México, Rusia, Paraguay, Uruguay, Nicaragua, Antigua y Barbuda, el expresidente brasileño Lula Da Silva, la excanciller argentina Susana Malcorra, entre otros, manifiestan que sí hubo un golpe de Estado, por haberse interrumpido el mandato presidencial a través de un procedimiento inconstitucional y ser el ejército quien propició el final
Morales respetó los resultados de la auditoría e inmediatamente después del informe de la OEA convocó nuevas elecciones y llamó al debate a los opositores. Sin embargo, nadie aceptó dicha llamada y el único pedido colectivo opositor fue su renuncia. Ante la escalada de violencia opositora, el motín policial generalizado y las llamativas “sugerencias” públicas de que Morales renunciase, hechas por los comandantes generales de la policía y el ejército, a aquel no le quedó más salida que renunciar para pacificar el país. México, Rusia, Paraguay, Uruguay, Nicaragua, Antigua y Barbuda, el expresidente Lula Da Silva, la excanciller argentina Susana Malcorra, entre otros, manifiestan que sí hubo un golpe de Estado –con un estilo más descafeinado, propio del siglo XXI–, por haberse interrumpido el mandato presidencial a través de un procedimiento inconstitucional y ser el ejército quien propició el final de la tragedia –la “catástrofe” si de teatro griego se tratase–. No es poca cosa cumplir con todos los requisitos de manual para catalogar un golpe de Estado, aún considerando los matices que deja el contexto boliviano y su lucha popular. Luis Almagro, como Secretario General de la OEA, radicalizó su postura al indicar que se trataría más bien de un “autogolpe” cometido el 20 de octubre a través de unas elecciones fraudulentas, postura apoyada por Estados Unidos y, en menor medida, por el silencio del resto de los miembros de la OEA, que no han terminado de definir su postura. La ira de los votantes indígenas y campesinos responde a las circunstancias que obligaron a la renuncia de Morales, a la quema de los símbolos indígenas por parte de la policía y a Camacho afirmando que “nunca más volverá la Pachamama al Palacio de Gobierno”.

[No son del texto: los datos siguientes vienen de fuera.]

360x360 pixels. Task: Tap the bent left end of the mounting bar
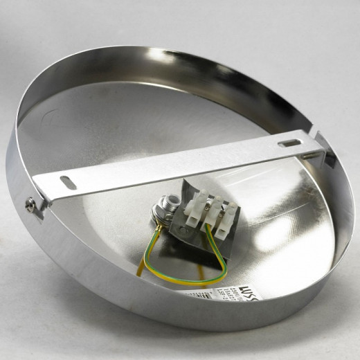[x=43, y=201]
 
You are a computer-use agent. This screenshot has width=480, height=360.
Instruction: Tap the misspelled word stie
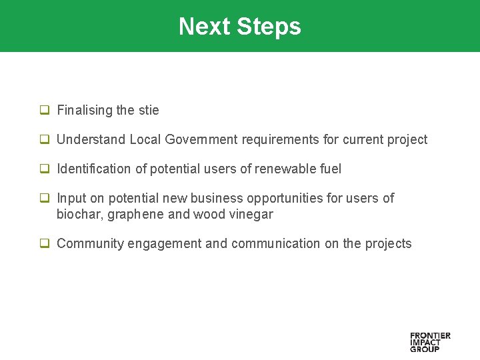pos(149,110)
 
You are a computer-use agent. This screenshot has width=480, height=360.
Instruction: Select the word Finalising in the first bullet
pos(85,110)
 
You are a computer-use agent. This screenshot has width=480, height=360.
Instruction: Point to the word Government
pos(201,139)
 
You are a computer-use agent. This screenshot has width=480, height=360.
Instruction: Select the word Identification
pos(95,169)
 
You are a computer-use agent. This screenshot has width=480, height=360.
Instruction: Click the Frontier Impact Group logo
pos(430,341)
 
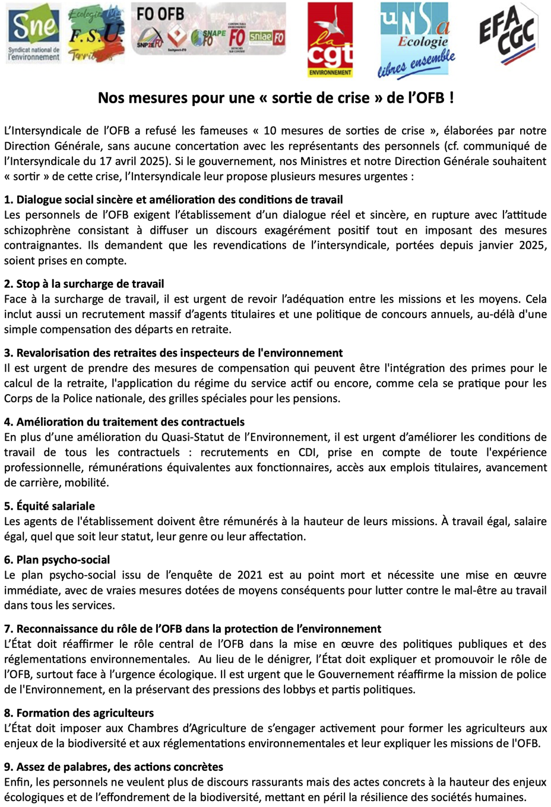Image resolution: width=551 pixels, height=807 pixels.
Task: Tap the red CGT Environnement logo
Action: [330, 40]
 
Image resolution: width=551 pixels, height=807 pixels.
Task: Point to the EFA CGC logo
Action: [508, 34]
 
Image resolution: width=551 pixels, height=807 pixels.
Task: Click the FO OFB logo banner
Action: [208, 29]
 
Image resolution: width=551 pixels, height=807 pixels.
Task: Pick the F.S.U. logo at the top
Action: [97, 33]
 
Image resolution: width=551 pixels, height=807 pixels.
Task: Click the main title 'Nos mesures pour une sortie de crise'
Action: [276, 98]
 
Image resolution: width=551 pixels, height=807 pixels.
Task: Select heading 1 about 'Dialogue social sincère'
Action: [173, 200]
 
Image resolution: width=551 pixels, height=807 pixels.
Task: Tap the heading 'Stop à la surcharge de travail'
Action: [84, 284]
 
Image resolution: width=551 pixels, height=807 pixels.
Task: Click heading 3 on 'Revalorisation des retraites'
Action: [173, 353]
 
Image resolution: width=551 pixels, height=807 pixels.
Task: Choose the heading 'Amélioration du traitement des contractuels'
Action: [124, 422]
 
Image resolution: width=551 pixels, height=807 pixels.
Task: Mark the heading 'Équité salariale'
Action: [49, 506]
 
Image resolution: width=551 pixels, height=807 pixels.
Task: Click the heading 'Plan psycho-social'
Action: [57, 560]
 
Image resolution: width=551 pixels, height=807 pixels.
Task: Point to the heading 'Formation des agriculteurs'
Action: [79, 713]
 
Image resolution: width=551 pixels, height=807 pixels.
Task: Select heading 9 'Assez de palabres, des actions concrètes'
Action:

La Senadora Jeanine Áñez ha asumido, Biblia en mano, la presidencia de Bolivia, en su calidad de segunda vicepresidenta de la Cámara de Senadores y luego de una escalada de vértigo en el camino de la sucesión presidencial, al límite de la legalidad. No obstante, los dos tercios del MAS en el Congreso hacen difícil la gobernabilidad del país. Y si bien han renunciado los legisladores más polémicos, sus suplentes pertenecen al mismo partido. Las normas referentes a la convocatoria de un nuevo proceso electoral y la configuración de un nuevo órgano electoral también están en manos del MAS y sus dos tercios, lo cual acrecienta el conflicto y la incertidumbre. El país se encuentra dividido en contra y a favor de Morales, sin institucionalidad alguna. Ante este hecho, el oficialismo y la oposición se han mostrado incapaces de pactar y conciliar a favor de la paz.